*PROBLEM TO WORK ON:* Below are several entries. Transcribe exactly those lines that fall from the one with "This screenshot has height=1416, width=2576." through the one with "787x521 pixels.", end lines included.

*SOURCE MATERIAL:*
----------------

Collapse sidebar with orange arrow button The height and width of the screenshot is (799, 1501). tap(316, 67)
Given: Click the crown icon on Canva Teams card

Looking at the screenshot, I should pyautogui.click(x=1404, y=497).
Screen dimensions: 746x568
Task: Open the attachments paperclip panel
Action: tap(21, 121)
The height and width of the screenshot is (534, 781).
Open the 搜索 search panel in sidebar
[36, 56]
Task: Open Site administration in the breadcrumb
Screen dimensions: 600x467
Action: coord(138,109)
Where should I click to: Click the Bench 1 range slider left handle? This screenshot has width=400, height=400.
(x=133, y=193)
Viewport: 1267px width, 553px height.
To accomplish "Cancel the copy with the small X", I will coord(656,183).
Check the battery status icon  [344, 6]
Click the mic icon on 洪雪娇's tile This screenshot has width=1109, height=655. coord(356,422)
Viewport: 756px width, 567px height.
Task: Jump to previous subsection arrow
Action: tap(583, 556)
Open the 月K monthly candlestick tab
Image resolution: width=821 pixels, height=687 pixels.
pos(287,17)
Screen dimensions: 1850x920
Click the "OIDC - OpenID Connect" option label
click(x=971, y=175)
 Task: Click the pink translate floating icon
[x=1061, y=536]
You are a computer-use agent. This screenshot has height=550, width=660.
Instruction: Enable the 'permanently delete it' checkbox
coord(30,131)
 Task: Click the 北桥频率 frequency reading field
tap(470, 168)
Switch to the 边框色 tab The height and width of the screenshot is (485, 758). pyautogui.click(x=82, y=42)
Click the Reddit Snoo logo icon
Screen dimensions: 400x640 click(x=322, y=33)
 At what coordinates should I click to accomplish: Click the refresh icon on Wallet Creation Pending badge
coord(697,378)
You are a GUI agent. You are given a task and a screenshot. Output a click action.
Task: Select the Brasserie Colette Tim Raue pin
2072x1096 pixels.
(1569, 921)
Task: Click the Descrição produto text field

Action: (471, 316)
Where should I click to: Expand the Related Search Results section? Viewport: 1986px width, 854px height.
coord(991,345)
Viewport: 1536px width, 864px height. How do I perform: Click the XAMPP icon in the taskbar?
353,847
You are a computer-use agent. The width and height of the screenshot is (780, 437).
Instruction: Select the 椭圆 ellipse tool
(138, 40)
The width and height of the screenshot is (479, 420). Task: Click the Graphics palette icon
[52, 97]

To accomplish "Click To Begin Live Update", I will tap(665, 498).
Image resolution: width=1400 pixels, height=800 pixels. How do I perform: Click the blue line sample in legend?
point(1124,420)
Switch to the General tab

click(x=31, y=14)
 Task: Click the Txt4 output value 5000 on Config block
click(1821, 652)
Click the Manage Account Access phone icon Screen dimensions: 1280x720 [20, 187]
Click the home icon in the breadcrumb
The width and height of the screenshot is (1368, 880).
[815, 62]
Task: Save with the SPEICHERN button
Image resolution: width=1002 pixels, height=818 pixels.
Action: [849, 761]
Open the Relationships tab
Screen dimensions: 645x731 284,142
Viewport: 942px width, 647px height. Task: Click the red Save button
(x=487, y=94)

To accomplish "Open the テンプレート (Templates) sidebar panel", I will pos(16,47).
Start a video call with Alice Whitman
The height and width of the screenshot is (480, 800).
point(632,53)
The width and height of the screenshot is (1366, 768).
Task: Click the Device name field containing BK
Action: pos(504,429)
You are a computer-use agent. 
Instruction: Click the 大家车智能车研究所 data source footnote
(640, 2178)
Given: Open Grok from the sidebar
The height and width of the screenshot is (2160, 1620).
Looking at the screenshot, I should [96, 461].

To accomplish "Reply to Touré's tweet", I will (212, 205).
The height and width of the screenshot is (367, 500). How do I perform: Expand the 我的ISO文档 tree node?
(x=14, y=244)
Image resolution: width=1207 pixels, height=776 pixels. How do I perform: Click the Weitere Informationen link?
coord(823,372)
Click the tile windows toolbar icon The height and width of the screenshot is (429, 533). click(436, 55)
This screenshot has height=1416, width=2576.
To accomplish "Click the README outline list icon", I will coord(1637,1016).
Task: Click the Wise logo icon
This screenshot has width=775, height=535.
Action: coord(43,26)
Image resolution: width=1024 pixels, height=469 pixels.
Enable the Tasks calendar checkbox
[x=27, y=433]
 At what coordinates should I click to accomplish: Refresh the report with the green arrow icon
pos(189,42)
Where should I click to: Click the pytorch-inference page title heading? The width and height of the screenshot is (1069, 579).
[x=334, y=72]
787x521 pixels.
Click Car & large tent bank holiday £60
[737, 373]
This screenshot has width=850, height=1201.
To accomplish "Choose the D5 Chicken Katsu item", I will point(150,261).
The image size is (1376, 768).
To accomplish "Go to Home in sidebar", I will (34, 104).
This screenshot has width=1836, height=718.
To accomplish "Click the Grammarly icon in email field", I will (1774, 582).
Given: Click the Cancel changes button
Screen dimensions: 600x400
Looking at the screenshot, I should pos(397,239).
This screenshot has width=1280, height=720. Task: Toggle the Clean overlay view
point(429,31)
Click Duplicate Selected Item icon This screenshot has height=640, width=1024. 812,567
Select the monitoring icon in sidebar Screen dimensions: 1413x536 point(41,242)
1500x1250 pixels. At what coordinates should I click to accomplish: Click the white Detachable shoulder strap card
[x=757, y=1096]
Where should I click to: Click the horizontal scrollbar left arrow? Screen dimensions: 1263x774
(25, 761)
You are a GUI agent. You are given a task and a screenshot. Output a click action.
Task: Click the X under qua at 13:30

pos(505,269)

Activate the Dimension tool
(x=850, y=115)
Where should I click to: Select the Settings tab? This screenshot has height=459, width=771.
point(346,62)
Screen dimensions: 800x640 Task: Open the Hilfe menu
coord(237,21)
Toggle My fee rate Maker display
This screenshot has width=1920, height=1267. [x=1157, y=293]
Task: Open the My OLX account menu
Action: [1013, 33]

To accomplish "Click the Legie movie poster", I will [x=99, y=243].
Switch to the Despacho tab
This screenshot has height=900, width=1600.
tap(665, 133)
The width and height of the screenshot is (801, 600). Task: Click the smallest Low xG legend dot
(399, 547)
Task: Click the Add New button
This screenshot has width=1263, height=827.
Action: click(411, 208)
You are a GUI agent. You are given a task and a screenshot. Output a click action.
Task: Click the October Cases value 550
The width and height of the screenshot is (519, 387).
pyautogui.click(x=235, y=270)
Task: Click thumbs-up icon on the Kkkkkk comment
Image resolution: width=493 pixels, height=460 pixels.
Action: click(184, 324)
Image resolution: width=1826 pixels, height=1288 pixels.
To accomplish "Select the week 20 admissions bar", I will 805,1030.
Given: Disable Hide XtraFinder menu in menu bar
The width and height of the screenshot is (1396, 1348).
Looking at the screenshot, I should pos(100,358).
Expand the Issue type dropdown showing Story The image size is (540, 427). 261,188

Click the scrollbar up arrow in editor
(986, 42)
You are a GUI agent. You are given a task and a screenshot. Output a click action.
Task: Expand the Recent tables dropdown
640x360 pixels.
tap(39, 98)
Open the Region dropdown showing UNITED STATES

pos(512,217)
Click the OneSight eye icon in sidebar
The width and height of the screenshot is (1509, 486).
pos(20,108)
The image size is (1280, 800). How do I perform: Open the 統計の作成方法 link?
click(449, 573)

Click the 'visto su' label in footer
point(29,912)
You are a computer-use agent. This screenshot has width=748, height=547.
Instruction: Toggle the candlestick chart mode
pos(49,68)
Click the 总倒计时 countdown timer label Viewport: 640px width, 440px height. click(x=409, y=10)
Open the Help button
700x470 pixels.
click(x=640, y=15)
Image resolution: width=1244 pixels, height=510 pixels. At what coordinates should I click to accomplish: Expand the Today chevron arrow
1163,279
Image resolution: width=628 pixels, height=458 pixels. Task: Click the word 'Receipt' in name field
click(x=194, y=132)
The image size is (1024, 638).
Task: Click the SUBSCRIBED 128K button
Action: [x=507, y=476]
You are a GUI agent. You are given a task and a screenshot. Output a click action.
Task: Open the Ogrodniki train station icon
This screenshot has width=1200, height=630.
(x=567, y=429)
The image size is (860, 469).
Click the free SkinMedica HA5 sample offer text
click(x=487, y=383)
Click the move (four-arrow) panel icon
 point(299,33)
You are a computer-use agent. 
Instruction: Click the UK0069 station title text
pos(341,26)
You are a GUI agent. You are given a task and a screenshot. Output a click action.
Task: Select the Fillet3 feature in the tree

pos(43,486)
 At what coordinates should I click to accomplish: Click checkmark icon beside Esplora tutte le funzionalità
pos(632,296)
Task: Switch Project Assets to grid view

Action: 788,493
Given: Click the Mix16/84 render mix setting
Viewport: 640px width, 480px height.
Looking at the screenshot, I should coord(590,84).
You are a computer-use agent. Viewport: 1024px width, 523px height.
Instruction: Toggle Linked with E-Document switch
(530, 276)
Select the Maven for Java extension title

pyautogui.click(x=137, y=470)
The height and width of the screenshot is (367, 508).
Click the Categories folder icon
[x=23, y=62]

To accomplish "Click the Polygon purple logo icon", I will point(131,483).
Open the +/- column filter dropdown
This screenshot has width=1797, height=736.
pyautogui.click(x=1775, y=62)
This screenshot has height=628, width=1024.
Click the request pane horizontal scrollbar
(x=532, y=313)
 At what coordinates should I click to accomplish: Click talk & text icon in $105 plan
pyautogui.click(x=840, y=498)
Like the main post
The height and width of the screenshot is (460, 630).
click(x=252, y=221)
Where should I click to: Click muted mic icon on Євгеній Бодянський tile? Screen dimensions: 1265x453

----------------

*ANSWER BOX:*
This screenshot has height=1416, width=2576.
To accomplish "Click the README outline list icon", I will coord(1637,1016).
Task: Click the Wise logo icon
This screenshot has width=775, height=535.
Action: coord(43,26)
Image resolution: width=1024 pixels, height=469 pixels.
Enable the Tasks calendar checkbox
[x=27, y=433]
 At what coordinates should I click to accomplish: Refresh the report with the green arrow icon
pos(189,42)
Where should I click to: Click the pytorch-inference page title heading? The width and height of the screenshot is (1069, 579).
[x=334, y=72]
787x521 pixels.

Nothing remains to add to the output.